_Stored items_
⁂

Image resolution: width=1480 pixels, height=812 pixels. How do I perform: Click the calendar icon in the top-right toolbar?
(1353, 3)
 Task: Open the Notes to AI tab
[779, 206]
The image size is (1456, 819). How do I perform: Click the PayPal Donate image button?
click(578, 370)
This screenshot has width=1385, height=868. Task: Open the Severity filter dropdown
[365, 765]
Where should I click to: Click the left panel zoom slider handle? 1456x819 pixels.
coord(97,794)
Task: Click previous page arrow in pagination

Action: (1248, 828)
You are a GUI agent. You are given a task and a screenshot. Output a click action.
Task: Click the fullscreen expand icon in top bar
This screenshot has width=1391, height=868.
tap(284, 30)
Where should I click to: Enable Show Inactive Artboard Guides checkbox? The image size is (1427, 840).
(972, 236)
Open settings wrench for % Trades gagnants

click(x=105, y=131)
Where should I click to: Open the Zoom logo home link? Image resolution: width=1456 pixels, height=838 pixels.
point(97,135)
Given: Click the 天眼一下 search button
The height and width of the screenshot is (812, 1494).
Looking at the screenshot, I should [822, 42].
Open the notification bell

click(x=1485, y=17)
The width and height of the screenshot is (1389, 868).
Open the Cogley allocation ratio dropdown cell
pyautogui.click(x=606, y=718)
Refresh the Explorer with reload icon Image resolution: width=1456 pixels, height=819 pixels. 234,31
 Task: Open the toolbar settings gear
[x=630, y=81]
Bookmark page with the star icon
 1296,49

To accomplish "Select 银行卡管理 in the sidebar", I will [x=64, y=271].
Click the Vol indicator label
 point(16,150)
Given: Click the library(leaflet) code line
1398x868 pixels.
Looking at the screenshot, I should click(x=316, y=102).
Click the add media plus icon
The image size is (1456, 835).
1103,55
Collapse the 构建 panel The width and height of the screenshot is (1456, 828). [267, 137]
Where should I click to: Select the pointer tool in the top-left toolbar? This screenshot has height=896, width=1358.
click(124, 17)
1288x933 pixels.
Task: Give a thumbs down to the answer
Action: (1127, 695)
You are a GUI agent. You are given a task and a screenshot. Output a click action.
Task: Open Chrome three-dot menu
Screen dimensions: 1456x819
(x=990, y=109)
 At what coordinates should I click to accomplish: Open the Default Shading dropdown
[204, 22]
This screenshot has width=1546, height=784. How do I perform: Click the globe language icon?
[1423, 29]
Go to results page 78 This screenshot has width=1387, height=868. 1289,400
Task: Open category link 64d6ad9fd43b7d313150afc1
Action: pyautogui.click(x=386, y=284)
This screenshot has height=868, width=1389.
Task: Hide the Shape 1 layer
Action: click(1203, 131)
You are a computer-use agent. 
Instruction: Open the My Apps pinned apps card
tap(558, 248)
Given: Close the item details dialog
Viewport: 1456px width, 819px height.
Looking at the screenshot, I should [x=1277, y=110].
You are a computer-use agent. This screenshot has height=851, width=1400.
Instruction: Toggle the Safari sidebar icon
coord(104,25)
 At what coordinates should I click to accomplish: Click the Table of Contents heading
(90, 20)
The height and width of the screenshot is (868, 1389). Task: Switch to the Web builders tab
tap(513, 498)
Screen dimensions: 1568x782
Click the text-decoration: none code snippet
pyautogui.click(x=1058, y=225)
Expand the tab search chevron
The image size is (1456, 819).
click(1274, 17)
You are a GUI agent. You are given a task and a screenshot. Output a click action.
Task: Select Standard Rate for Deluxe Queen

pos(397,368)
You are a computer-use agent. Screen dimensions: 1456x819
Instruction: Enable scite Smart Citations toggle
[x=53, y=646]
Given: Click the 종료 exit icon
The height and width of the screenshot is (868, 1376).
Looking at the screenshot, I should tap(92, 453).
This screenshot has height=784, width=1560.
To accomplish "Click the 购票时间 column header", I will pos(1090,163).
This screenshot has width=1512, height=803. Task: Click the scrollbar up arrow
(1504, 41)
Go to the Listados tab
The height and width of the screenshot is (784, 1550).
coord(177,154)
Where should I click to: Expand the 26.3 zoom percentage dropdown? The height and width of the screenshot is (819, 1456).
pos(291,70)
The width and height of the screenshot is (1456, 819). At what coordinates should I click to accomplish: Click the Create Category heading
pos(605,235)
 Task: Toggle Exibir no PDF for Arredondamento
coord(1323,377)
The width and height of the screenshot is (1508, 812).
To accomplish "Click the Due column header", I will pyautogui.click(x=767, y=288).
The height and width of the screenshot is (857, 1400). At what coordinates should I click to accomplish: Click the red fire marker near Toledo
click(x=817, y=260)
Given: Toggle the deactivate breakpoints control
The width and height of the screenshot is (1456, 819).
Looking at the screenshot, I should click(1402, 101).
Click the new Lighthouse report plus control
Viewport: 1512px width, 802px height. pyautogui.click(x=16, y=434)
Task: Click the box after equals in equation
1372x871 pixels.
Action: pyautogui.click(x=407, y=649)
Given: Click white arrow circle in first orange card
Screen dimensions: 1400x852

⁂

_BRIEF_
Write out, word for word, the line containing "The height and width of the screenshot is (857, 1400)." and all the lines after it in the entries above, and nothing more.

_SOLUTION TO THIS TASK_
The height and width of the screenshot is (857, 1400). At what coordinates should I click to accomplish: Click the red fire marker near Toledo
click(x=817, y=260)
Given: Toggle the deactivate breakpoints control
The width and height of the screenshot is (1456, 819).
Looking at the screenshot, I should click(1402, 101).
Click the new Lighthouse report plus control
Viewport: 1512px width, 802px height. pyautogui.click(x=16, y=434)
Task: Click the box after equals in equation
1372x871 pixels.
Action: pyautogui.click(x=407, y=649)
Given: Click white arrow circle in first orange card
Screen dimensions: 1400x852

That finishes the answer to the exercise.